Reproduce verbatim the passage of the figure legends on GADD34 and I-1, starting at "Modulation of PP1" and ending at "out in duplicate.".

» **Selected extract**:
——————

Mapping GADD34 binding to I-1. (A) Schematic of I-1 structure, with the N-terminal 54 residues (cross-hatched) previously shown to bind PP1 and the PKA-phosphorylated threonine (T₃₅P) required for PP1 inhibition marked. Polypeptides representing C-terminal truncations of I-1 were expressed in bacteria as hexahistidine-tagged proteins and purified by affinity chromatography on Ni-NTA-agarose. Purity of I-1 proteins is shown by SDS-PAGE on a 10% (wt/vol) polyacrylamide gel stained with Coomassie blue. The I-1 proteins were covalently linked to CNBr-activated Sepharose and used in pulldowns of recombinant His-GADD34(230–674) (B). Pulldowns of PP1 catalytic subunits purified from rabbit skeletal muscle were also undertaken using the immobilized unphosphorylated (B) and phosphorylated I-1 (C). The results are compared with thiophosphorylated I-1 immobilized to Sepharose. I-1-bound proteins were analyzed by SDS-PAGE and Western immunoblotting (WB) with anti-GADD34 and anti-PP1 antibodies.

FIG. 4

Mapping PP1 and I-1 binding to GADD34. FLAG-tagged GADD34 proteins (schematically shown in panel A with FLAG tag and PP1-binding sites highlighted) were expressed in HEK293T cells. Immunoblotting of total cell extracts with anti-FLAG antibody established relative expression of the GADD34 polypeptides in cells (B). HEK293T cell extracts were incubated with microcystin-LR-Sepharose (labeled Mcyst pulldown) to isolate cellular PP1/GADD34 complexes, and GADD34 was detected by Western immunoblotting (WB) (C). I-1-Sepharose was used to isolate GADD34 from HEK293T cell extracts, and the bound proteins in the “I-1 pulldown” were analyzed by immunoblotting with the anti-HA antibody (D).

FIG. 5

Modulation of PP1 activity by GADD34. (A) PP1 catalytic subunit isolated from rabbit skeletal muscle was assayed using ³²P-labeled phosphorylase a and eIF-2α as substrates in the presence of increasing concentrations of recombinant His-tagged GADD34(230–674). A representative assay from three independent experiments that varied by less than 5% is shown. (B) Effects of increasing concentrations of recombinant human GADD34(230–674) and human GST-G_M(1–240) on the in vitro dephosphorylation of eIF-2α by skeletal muscle PP1 catalytic subunit are shown, with standard error bars. The results represent the sum of three independent experiments carried out in duplicate.

——————

» **Data excerpts**:
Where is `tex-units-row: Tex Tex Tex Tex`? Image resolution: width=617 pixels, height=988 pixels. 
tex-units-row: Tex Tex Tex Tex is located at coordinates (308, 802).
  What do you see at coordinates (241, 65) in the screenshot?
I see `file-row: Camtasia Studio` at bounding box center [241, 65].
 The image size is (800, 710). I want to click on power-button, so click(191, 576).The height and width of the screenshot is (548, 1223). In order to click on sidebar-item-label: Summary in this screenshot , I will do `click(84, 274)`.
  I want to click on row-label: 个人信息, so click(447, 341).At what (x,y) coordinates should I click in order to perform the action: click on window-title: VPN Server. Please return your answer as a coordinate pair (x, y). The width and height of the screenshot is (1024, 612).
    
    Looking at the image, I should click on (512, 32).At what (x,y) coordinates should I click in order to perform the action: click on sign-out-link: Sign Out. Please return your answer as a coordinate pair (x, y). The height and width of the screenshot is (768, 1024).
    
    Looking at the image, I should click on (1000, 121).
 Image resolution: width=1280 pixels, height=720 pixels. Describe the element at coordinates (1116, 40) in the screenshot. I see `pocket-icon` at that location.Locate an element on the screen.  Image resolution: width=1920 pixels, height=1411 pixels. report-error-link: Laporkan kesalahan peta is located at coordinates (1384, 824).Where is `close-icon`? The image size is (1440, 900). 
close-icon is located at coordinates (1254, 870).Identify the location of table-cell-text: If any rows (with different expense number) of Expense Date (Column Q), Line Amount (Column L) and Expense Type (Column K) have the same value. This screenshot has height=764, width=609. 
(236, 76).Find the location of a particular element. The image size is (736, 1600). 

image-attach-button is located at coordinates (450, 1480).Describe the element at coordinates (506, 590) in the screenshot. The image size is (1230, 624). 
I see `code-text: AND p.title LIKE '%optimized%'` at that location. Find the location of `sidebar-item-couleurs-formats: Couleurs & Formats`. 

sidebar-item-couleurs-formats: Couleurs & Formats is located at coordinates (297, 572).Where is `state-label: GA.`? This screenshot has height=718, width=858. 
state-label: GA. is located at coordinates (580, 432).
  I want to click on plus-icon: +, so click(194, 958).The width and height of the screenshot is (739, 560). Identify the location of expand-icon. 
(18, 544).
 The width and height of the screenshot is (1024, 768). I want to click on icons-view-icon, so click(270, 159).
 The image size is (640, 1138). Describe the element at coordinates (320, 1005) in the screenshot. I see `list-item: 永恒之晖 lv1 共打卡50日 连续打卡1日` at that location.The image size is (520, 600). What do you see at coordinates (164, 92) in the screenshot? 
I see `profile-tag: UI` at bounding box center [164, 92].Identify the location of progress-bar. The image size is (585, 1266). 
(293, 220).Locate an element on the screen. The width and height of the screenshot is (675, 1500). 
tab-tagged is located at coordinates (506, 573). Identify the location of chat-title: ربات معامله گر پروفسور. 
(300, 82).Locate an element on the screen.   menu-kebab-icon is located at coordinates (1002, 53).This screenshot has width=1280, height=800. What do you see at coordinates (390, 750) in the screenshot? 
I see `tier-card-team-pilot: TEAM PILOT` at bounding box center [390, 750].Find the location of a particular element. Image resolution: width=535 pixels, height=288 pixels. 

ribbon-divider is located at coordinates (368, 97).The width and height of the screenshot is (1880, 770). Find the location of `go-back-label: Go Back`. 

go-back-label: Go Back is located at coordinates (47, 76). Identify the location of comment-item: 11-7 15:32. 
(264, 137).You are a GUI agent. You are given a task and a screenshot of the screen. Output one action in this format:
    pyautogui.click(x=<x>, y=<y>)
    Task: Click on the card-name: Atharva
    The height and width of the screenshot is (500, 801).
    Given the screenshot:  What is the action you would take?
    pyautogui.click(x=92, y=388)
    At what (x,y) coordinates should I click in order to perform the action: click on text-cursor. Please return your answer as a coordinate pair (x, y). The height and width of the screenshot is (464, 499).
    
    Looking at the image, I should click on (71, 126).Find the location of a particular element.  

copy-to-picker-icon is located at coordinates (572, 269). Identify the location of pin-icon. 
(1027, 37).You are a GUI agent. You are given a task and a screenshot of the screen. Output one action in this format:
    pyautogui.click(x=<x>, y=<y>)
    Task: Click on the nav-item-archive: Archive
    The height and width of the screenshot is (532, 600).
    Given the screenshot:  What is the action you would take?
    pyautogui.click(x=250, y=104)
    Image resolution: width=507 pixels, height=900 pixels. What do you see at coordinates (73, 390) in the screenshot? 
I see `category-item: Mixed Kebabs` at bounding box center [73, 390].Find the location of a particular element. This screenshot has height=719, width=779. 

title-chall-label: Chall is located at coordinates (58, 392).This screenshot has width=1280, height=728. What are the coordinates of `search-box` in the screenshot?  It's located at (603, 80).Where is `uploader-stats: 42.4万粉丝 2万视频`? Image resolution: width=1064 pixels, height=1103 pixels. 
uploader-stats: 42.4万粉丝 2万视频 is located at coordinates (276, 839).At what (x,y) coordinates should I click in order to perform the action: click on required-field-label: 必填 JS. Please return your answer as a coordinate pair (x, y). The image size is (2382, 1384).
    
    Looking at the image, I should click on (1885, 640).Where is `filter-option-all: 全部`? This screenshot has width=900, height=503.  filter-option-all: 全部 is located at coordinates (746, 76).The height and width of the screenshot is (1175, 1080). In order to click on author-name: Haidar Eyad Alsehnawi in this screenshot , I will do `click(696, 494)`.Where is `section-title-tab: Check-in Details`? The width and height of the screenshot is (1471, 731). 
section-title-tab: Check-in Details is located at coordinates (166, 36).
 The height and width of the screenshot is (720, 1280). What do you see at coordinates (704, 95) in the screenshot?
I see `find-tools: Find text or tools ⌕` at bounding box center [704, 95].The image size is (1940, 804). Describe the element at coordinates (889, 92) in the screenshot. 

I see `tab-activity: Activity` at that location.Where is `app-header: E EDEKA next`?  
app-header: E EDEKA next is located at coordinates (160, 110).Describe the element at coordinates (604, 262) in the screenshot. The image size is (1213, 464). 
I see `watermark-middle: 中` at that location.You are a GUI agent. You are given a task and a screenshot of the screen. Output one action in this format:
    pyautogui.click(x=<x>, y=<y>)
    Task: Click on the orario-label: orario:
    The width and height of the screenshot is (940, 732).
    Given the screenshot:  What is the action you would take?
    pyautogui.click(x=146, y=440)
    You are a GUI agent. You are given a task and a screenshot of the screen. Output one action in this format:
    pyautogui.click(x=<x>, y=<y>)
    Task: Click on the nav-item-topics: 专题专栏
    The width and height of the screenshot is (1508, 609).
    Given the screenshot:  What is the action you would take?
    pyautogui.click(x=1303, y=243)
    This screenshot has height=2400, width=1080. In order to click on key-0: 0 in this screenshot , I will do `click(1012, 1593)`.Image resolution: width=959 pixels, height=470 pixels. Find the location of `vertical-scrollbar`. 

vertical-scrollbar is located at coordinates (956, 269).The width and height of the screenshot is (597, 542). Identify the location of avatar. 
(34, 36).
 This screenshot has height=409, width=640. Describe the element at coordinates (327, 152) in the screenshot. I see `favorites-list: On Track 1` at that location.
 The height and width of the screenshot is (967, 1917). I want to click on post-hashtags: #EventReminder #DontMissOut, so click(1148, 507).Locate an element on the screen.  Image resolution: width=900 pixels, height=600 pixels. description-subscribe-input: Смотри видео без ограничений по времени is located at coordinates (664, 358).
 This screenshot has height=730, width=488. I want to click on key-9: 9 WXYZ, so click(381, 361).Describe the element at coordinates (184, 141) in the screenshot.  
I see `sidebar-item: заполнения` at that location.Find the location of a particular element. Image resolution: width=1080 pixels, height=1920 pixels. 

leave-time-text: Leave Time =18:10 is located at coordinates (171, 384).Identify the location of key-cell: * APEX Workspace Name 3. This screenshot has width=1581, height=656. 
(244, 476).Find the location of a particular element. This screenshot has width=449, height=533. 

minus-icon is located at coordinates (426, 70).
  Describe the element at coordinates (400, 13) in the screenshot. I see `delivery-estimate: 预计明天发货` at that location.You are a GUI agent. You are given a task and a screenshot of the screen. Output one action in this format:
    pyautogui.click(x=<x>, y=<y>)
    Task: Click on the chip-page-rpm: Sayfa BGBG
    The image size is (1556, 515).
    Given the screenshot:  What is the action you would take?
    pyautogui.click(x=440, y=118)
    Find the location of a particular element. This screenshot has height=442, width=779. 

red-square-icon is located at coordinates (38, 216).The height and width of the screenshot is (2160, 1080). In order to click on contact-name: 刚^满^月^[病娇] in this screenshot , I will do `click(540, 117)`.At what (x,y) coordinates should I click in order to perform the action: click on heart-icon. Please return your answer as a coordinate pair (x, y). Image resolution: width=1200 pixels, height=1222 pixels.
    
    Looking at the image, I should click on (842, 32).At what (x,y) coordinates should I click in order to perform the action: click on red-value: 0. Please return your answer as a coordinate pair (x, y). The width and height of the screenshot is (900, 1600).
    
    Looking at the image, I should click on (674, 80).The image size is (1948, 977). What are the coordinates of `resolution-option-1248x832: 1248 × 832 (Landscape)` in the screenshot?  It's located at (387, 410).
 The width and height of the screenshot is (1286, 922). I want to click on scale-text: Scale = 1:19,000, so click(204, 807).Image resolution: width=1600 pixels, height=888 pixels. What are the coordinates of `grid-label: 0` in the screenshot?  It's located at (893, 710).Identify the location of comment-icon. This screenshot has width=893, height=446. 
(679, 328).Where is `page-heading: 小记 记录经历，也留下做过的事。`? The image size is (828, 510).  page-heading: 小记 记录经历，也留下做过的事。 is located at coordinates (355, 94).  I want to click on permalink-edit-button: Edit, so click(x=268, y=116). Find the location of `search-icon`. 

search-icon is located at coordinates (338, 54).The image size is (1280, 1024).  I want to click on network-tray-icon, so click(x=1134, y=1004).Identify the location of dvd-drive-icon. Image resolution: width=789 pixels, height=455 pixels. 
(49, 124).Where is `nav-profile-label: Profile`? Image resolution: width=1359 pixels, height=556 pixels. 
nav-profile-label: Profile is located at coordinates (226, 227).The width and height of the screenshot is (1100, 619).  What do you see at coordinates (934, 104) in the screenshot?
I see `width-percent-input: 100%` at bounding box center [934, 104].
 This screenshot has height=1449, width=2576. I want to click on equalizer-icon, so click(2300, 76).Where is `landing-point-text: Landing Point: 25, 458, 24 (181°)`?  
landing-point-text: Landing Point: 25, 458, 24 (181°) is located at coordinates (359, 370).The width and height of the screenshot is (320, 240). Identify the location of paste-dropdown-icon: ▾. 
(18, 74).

——————

» **Problem solution**:
Modulation of PP1 activity by GADD34. (A) PP1 catalytic subunit isolated from rabbit skeletal muscle was assayed using ³²P-labeled phosphorylase a and eIF-2α as substrates in the presence of increasing concentrations of recombinant His-tagged GADD34(230–674). A representative assay from three independent experiments that varied by less than 5% is shown. (B) Effects of increasing concentrations of recombinant human GADD34(230–674) and human GST-G_M(1–240) on the in vitro dephosphorylation of eIF-2α by skeletal muscle PP1 catalytic subunit are shown, with standard error bars. The results represent the sum of three independent experiments carried out in duplicate.